After high school, I got into trouble with the police, and it was a bad outcome. I hung out with the wrong group of ‘friends’, and I was convicted of theft. It’s one of my biggest regrets in life. I am now in my late 20s, and every time I applied for a job, I have been asked to provide a police check. It’s a huge shame I am carrying in my life, and I don’t know when this is going to end… will it?
I had a rough childhood growing up, and my parents were divorced since I was a kid. My dad was an alcoholic, and he was very abusive towards my mum and me. I remember when I was in primary school, he tried to commit suicide in front of me, and that left me with a great sense of fear and helplessness. I didn’t know what to do at the time, and my whole body was shaking. My mum called the ambulance, and he ended up staying in the hospital for a week. It’s still quite raw in my memory, and some of the words he said stuck in my head, and I don’t know how to get rid of them.

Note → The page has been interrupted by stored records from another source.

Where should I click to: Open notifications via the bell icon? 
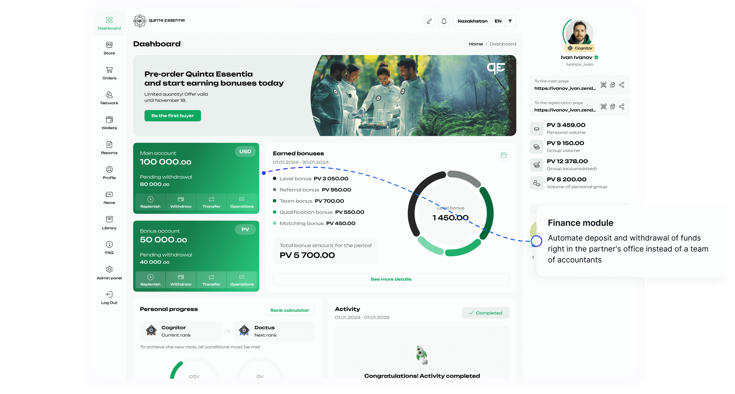point(444,21)
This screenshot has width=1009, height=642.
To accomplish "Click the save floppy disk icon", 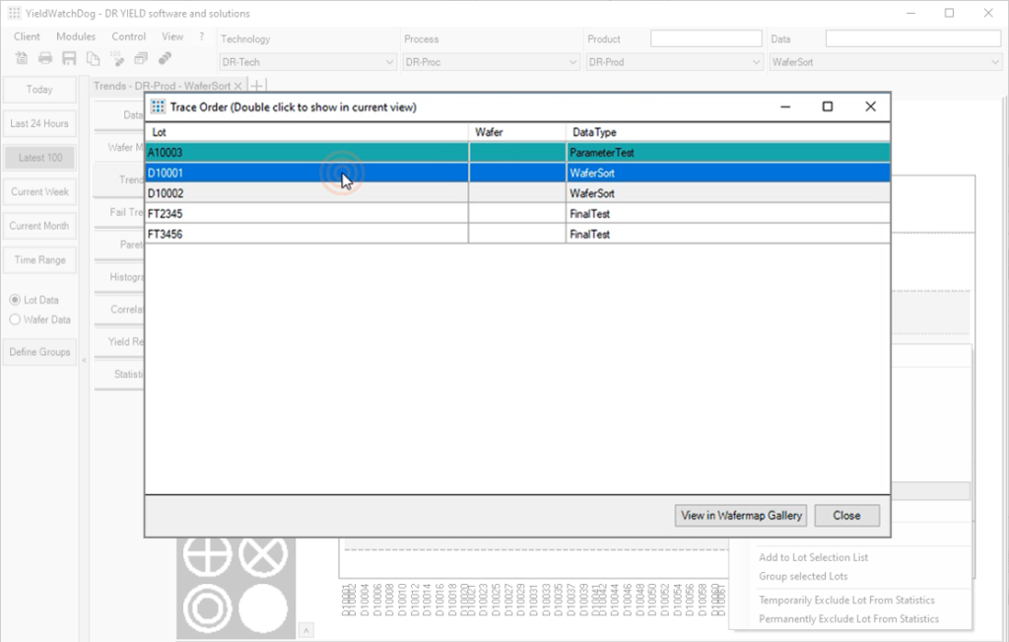I will tap(69, 58).
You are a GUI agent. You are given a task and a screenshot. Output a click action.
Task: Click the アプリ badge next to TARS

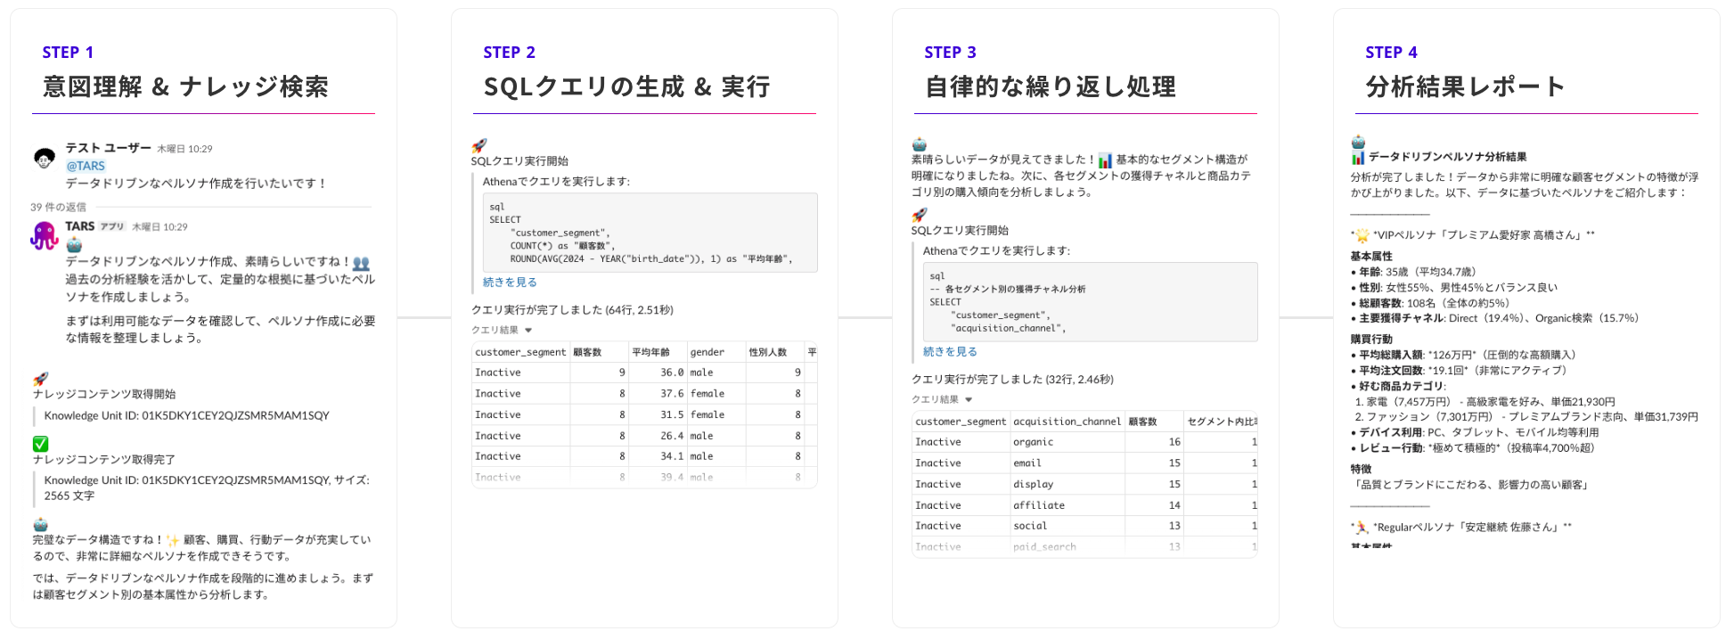[x=112, y=226]
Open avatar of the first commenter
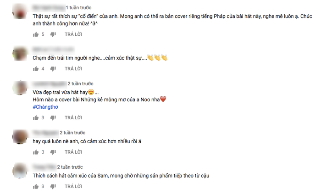This screenshot has height=194, width=321. (x=20, y=11)
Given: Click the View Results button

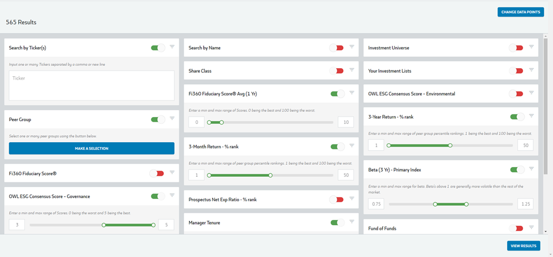Looking at the screenshot, I should pyautogui.click(x=524, y=246).
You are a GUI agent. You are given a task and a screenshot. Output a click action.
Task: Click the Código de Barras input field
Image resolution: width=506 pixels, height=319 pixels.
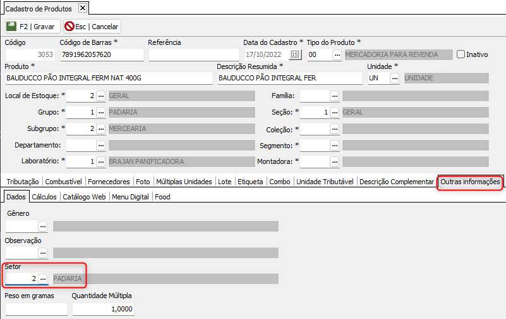pyautogui.click(x=101, y=54)
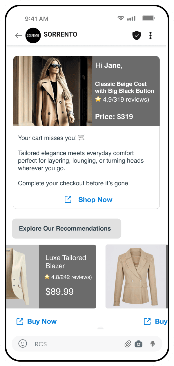Click the emoji smiley icon
Viewport: 174px width, 366px height.
23,344
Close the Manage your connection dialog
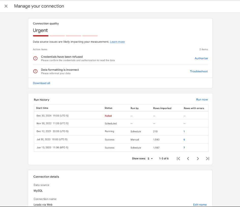 coord(6,6)
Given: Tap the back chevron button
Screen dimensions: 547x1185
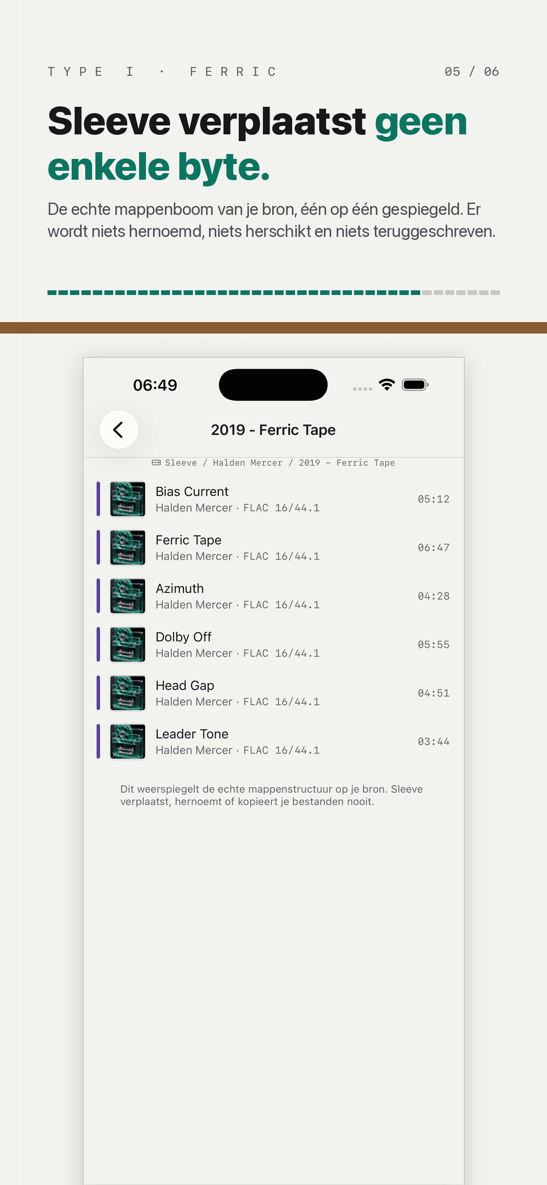Looking at the screenshot, I should (119, 429).
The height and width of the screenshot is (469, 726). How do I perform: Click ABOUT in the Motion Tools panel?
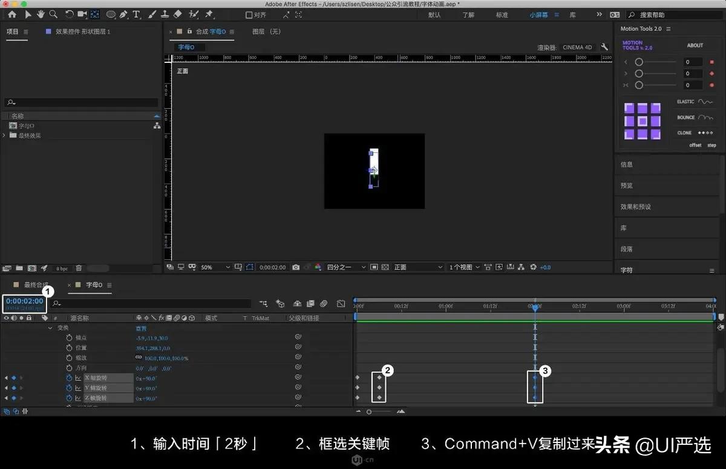695,45
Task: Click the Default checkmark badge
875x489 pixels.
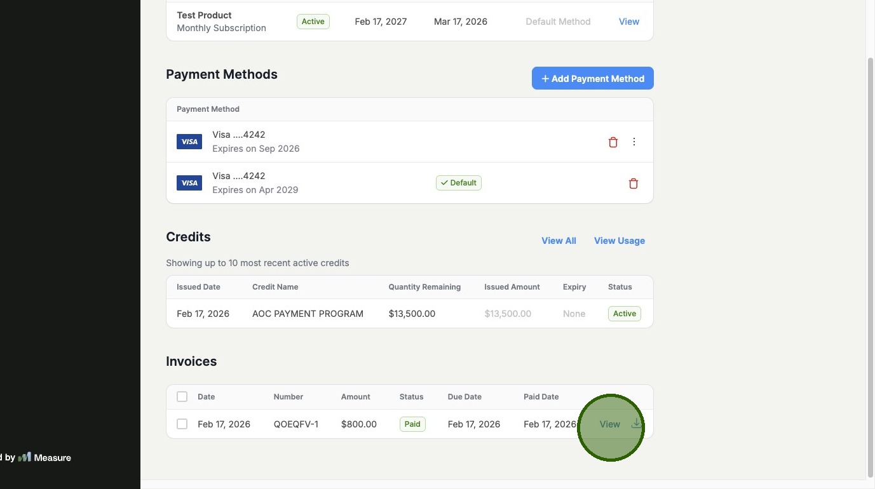Action: coord(458,183)
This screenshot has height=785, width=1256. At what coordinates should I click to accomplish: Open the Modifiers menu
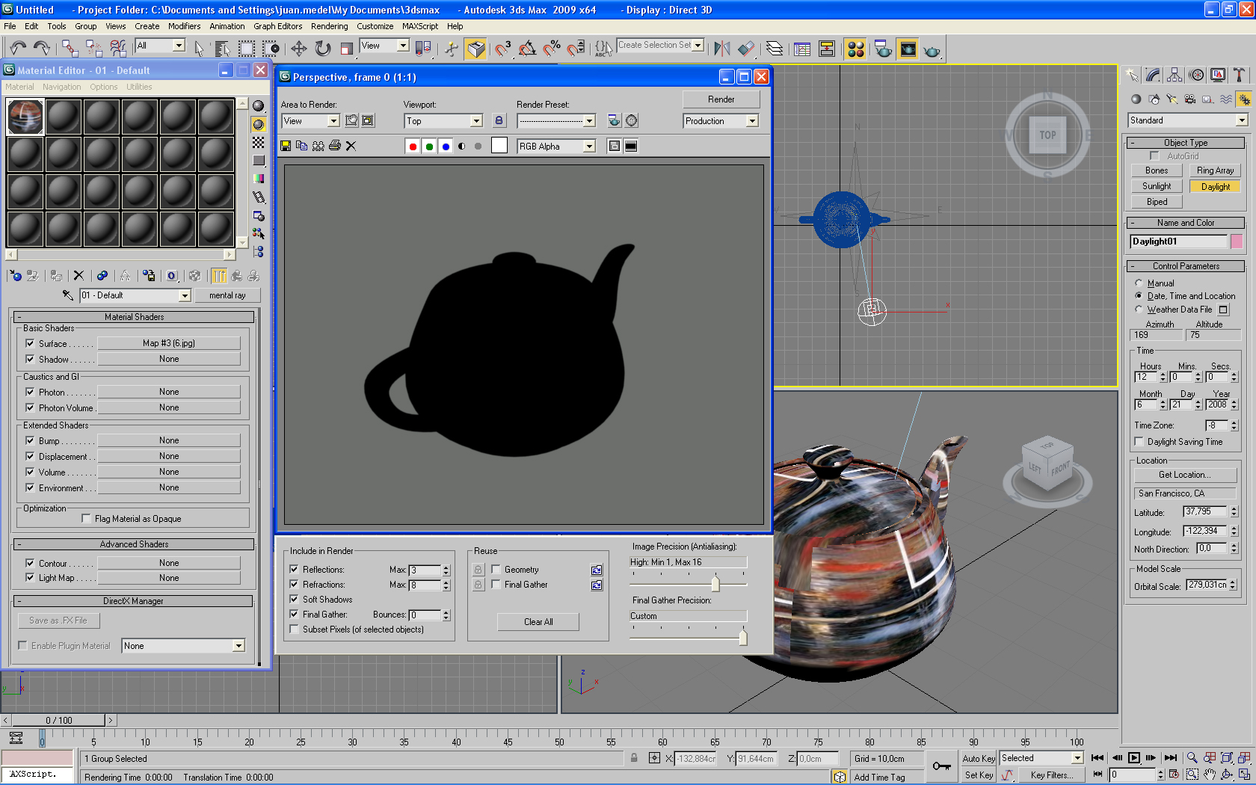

When I was a kid, I moved around quite a bit with my mum, and I went to different primary schools every couple of years. I have always struggled with socialisation and isolation. It’s hard for me to have a sense of belonging, and I find it hard to build a deep and meaningful connection with someone. When I was 15 years old, I worked at a meat shop with my brother. I was sexually assaulted by the butcher in that shop, and I told mum about this. She didn’t say or do anything about it, and I had to deal with it myself. A week later, my brother and I left the shop and until today, I am still angry with my mum for not taking any action to confront the butcher.
When I was 18-20 years old, I went crazy with my life every weekend. There was a lot of drinking, drugging, and sex. At the time, I didn’t really care about myself anymore, and I was self-destructive. I was avoiding thinking about my pain, and partying helped to numb my feelings.
As I grew older, I realised that I needed to change to have a better life. I’ve always had a thing for fashion since I was a teenager and decided to explore that. The more I know about it, the more I love it! Fashion is where I find my confidence, and it has now become an important part of my identity. I feel good when I have those things on me, and I feel like myself!